# Boosting Trees Assignment

In this assignment, you'll compare three popular boosting algorithms:
- **AdaBoost**: Classic boosting algorithm
- **XGBoost**: Extreme Gradient Boosting
- **LightGBM**: Light Gradient Boosting Machine

## Learning Objectives
- Understand how different boosting algorithms work
- Compare performance and training time
- Visualize model performance and feature importance

## Setup and Installation

Install required packages:

In [None]:
!pip install scikit-learn xgboost lightgbm matplotlib seaborn pandas numpy

## Import Libraries

In [None]:
import numpy as np
import pandas as pd
import matplotlib.pyplot as plt
import seaborn as sns
from sklearn.datasets import load_breast_cancer
from sklearn.model_selection import train_test_split
from sklearn.metrics import accuracy_score, classification_report, confusion_matrix, roc_curve, auc
from sklearn.ensemble import AdaBoostClassifier
from xgboost import XGBClassifier
from lightgbm import LGBMClassifier
import time

sns.set_style('whitegrid')
plt.rcParams['figure.figsize'] = (10, 6)

## 1. Load and Explore Dataset

We'll use the Breast Cancer Wisconsin dataset - a medium-sized dataset perfect for comparing boosting algorithms.

**Dataset Info:**
- 569 samples
- 30 features (computed from breast mass images)
- Binary classification: malignant (1) or benign (0)

In [None]:
data = load_breast_cancer()
X = pd.DataFrame(data.data, columns=data.feature_names)
y = data.target

print(f"Dataset shape: {X.shape}")
print(f"\nFirst few rows:")
print(X.head())
print(f"\nTarget distribution:")
print(pd.Series(y).value_counts())

## 2. Train-Test Split

Split the data into training and testing sets.

In [None]:
X_train, X_test, y_train, y_test = train_test_split(
    X, y, test_size=0.2, random_state=42, stratify=y
)

print(f"Training set size: {X_train.shape[0]}")
print(f"Test set size: {X_test.shape[0]}")

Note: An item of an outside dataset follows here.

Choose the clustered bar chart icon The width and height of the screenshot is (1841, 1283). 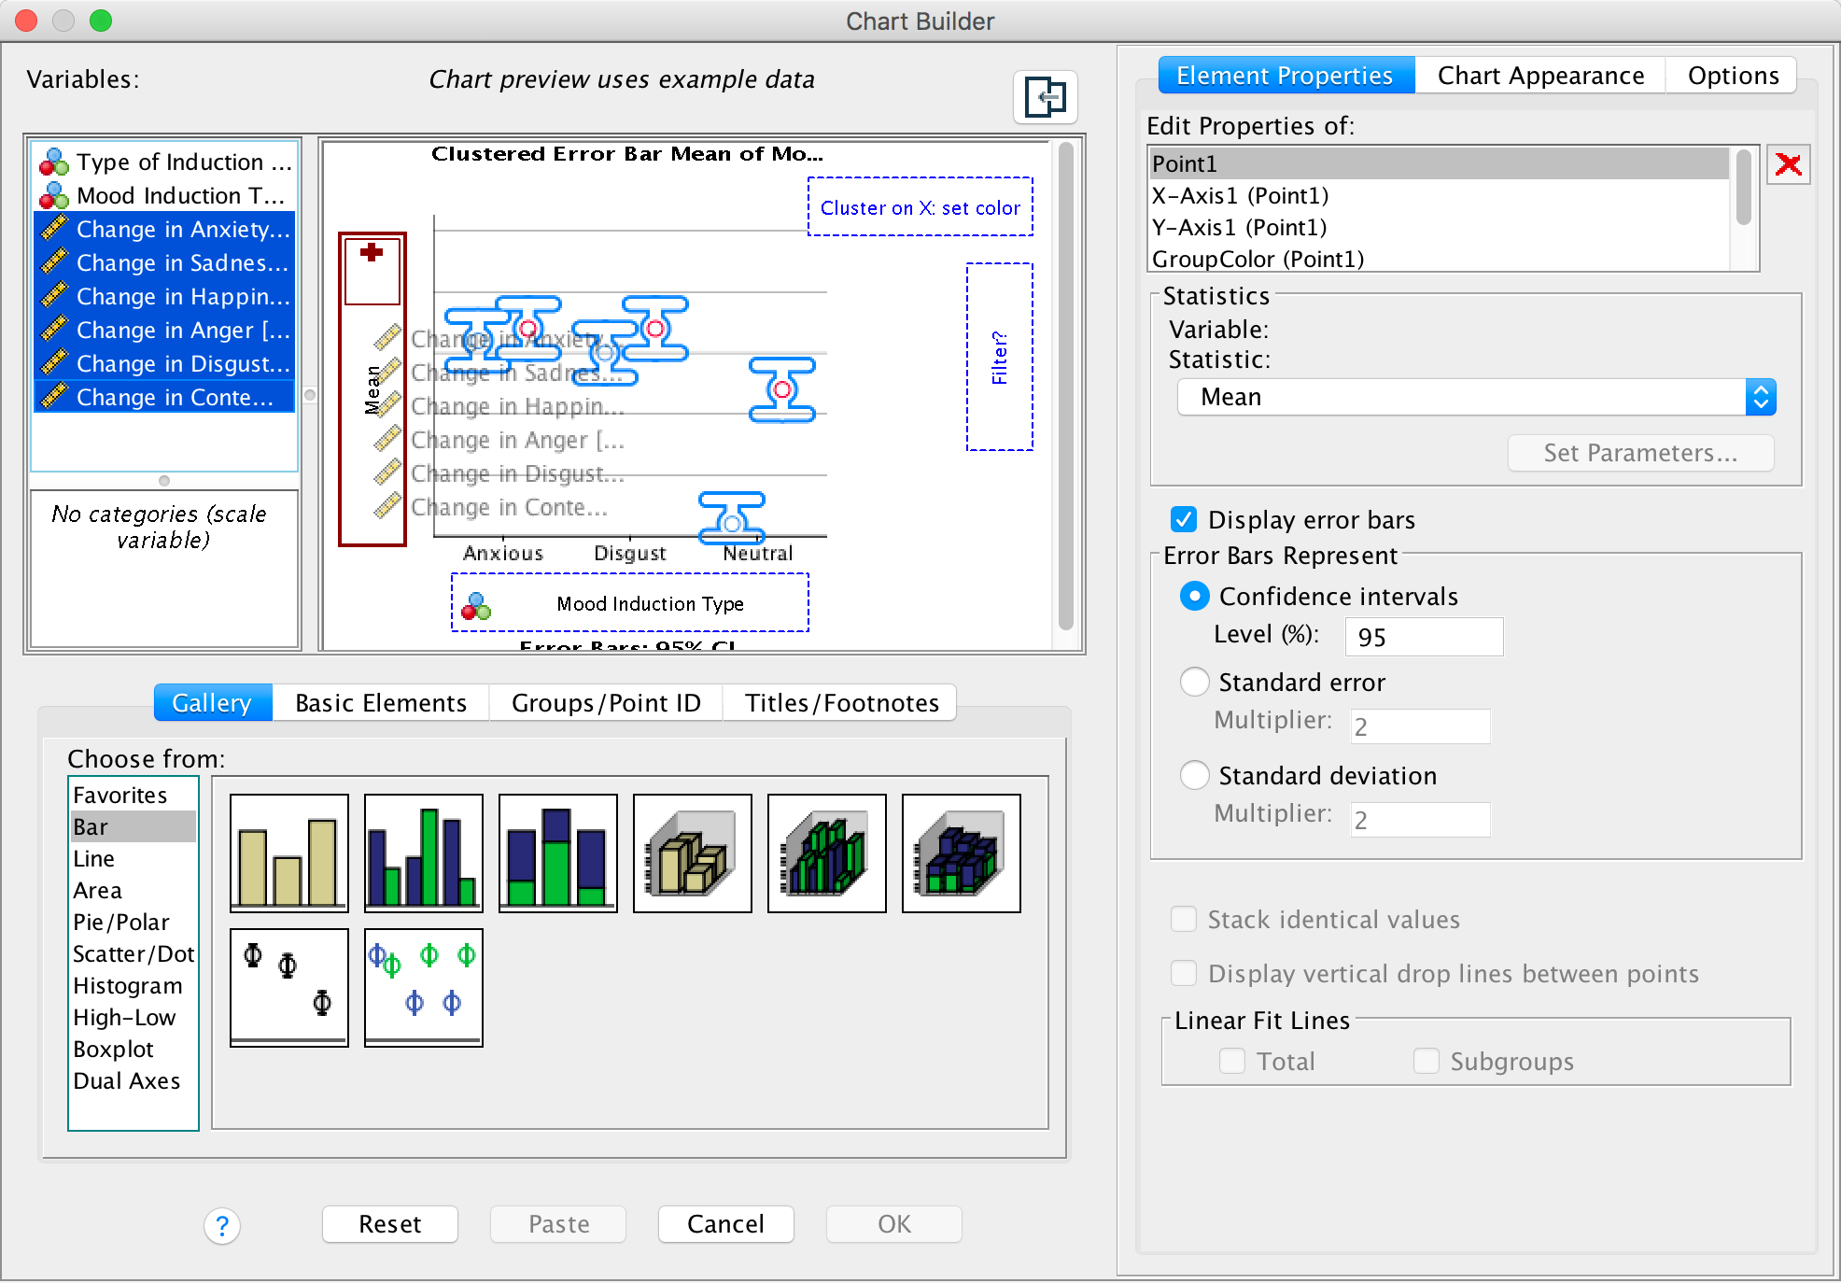[x=423, y=853]
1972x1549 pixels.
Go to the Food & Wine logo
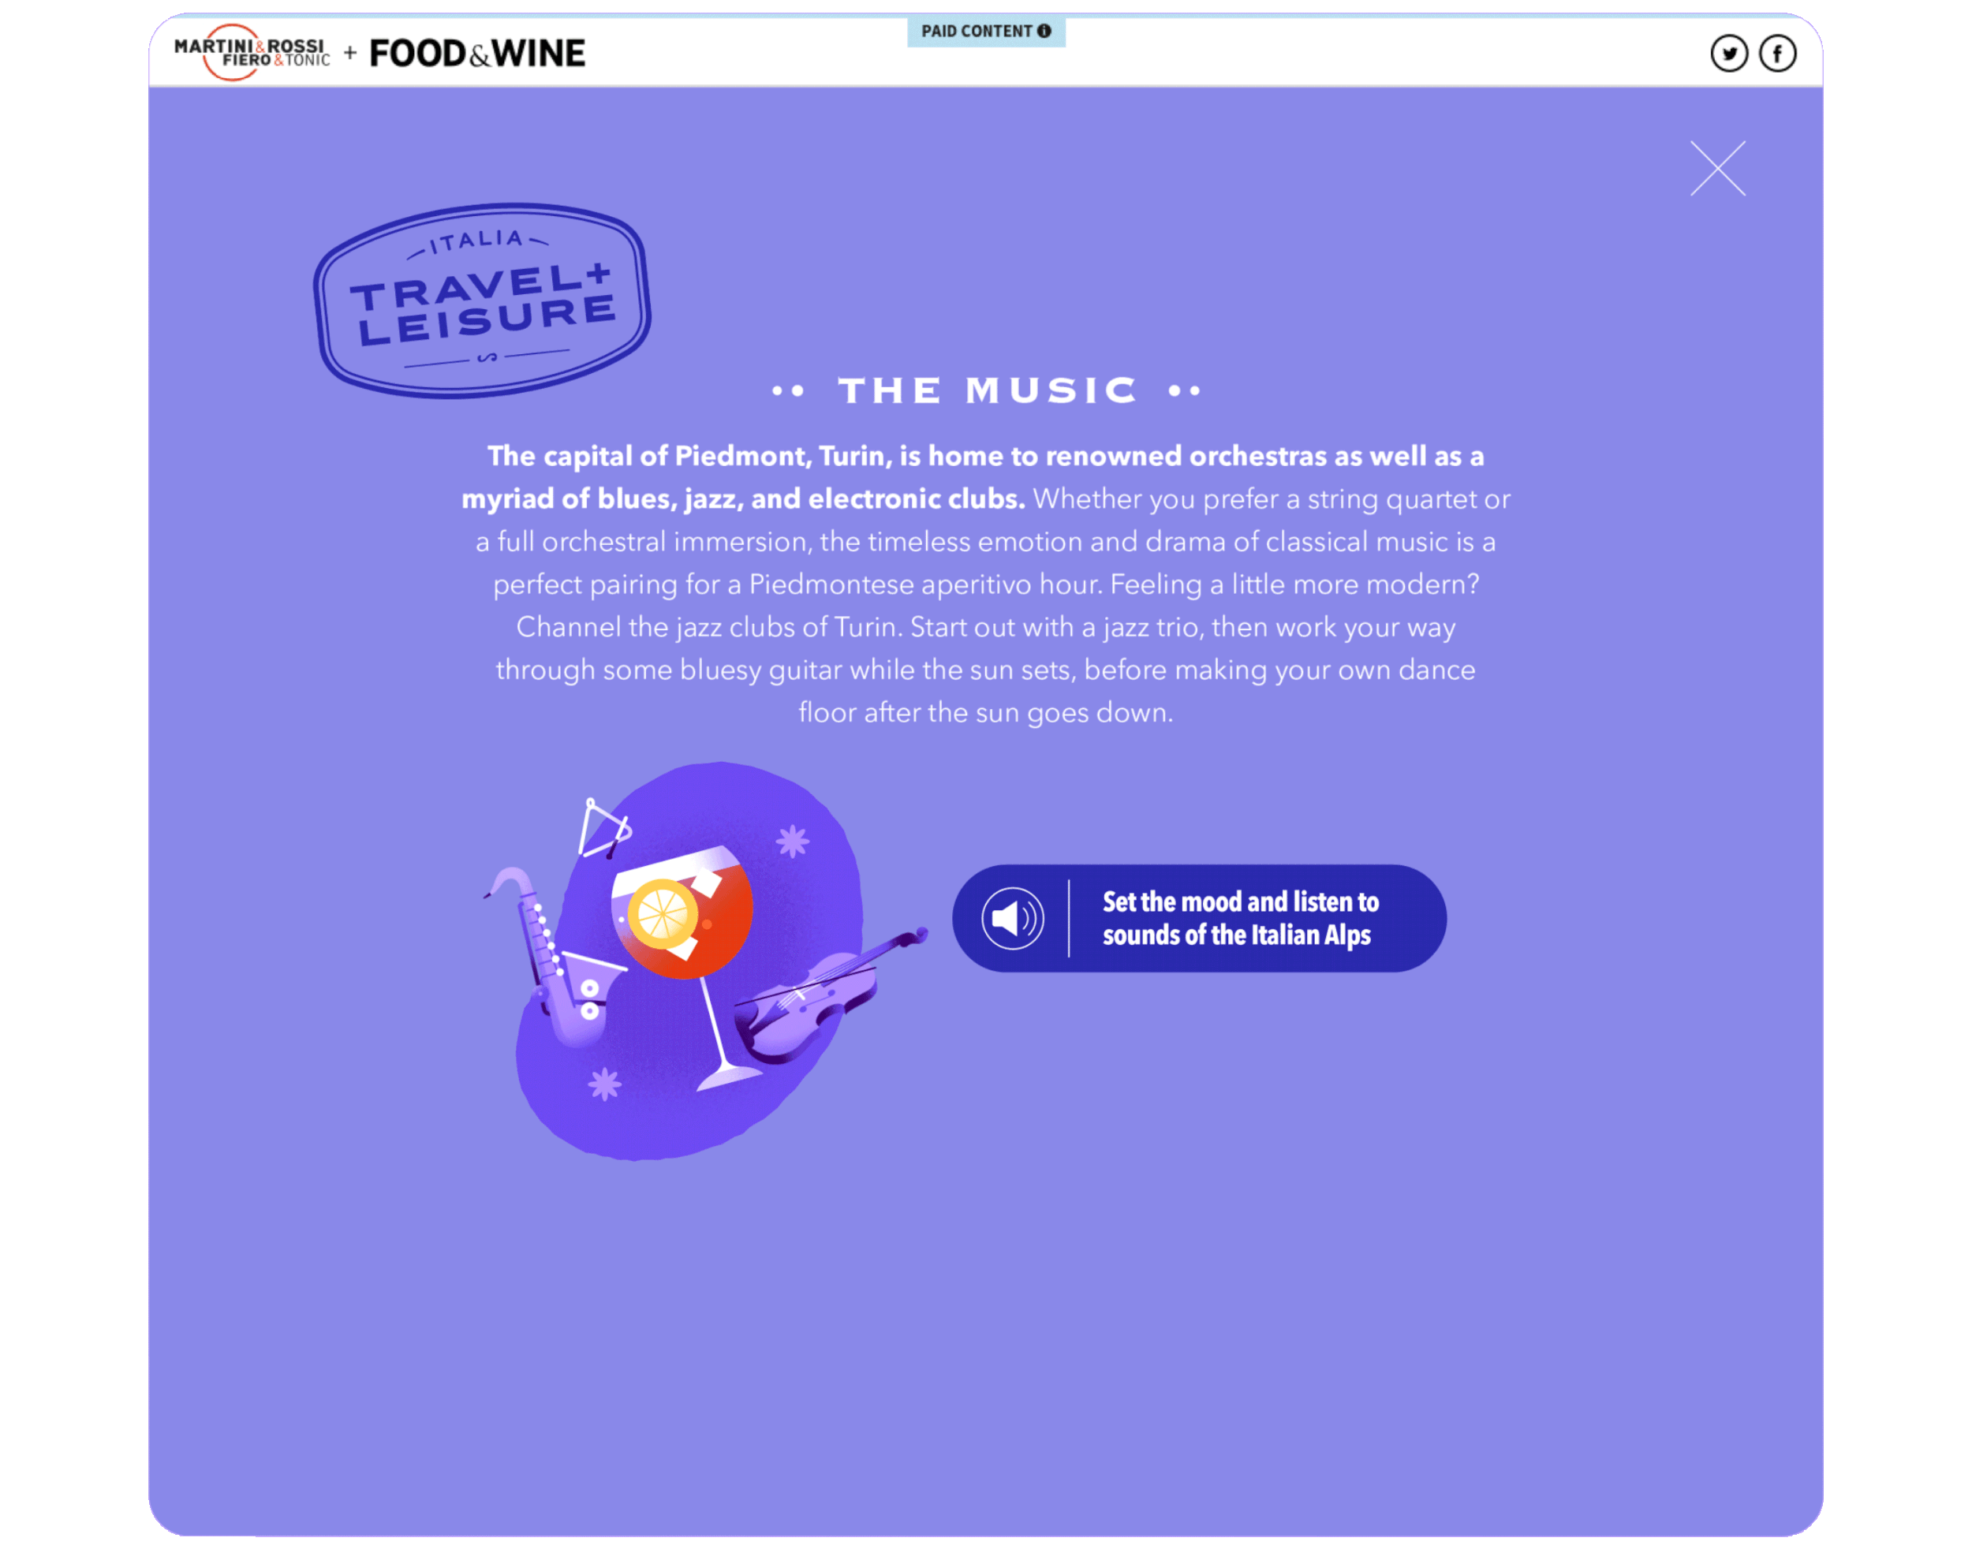477,54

## 3. Train Boosting Models

### Task: Train three boosting models

**Hints:**
1. **AdaBoost**: 
   - Use `AdaBoostClassifier` from sklearn
   - Key parameters: `n_estimators`, `learning_rate`, `random_state`
   - Try n_estimators=100, learning_rate=1.0
      - experiment with different learning rates

2. **XGBoost**:
   - Use `XGBClassifier`
   - Key parameters: `n_estimators`, `learning_rate`, `max_depth`, `random_state`
   - Try n_estimators=100, learning_rate=0.1, max_depth=3
      - experiment with different max_depth values

3. **LightGBM**:
   - Use `LGBMClassifier`
   - Key parameters: `n_estimators`, `learning_rate`, `max_depth`, `random_state`
   - Try n_estimators=100, learning_rate=0.1, max_depth=3
   - Set `verbose=-1` to suppress output
      - experiment with different learning rates

**TODO:** Create three model instances and train them. Track training time for each model.

In [None]:
models = {}
training_times = {}

# TODO: Initialize AdaBoost model
# ada_model = ...

# TODO: Initialize XGBoost model
# xgb_model = ...

# TODO: Initialize LightGBM model
# lgbm_model = ...

# TODO: Train each model and record training time
# Example pattern:
# start_time = time.time()
# model.fit(X_train, y_train)
# training_times['ModelName'] = time.time() - start_time
# models['ModelName'] = model

print("Training complete!")
print("\nTraining times:")
for name, t in training_times.items():
    print(f"{name}: {t:.4f} seconds")

## 4. Evaluate Models

### Task: Make predictions and evaluate each model

**Hints:**
- Use `.predict()` to get class predictions
- Use `.predict_proba()` to get probability predictions (for ROC curves)
- Calculate accuracy using `accuracy_score()`
- Print classification reports using `classification_report()`

**TODO:** Generate predictions and calculate accuracy for each model.

In [None]:
results = {}

# TODO: For each model, make predictions and calculate accuracy
# Example pattern:
# y_pred = model.predict(X_test)
# y_pred_proba = model.predict_proba(X_test)[:, 1]
# acc = accuracy_score(y_test, y_pred)
# results['ModelName'] = {'accuracy': acc, 'y_pred': y_pred, 'y_pred_proba': y_pred_proba}

# Print results
print("\n" + "="*50)
print("Model Performance Summary")
print("="*50)
for name, result in results.items():
    print(f"\n{name}:")
    print(f"Accuracy: {result['accuracy']:.4f}")
    print(f"Training Time: {training_times[name]:.4f}s")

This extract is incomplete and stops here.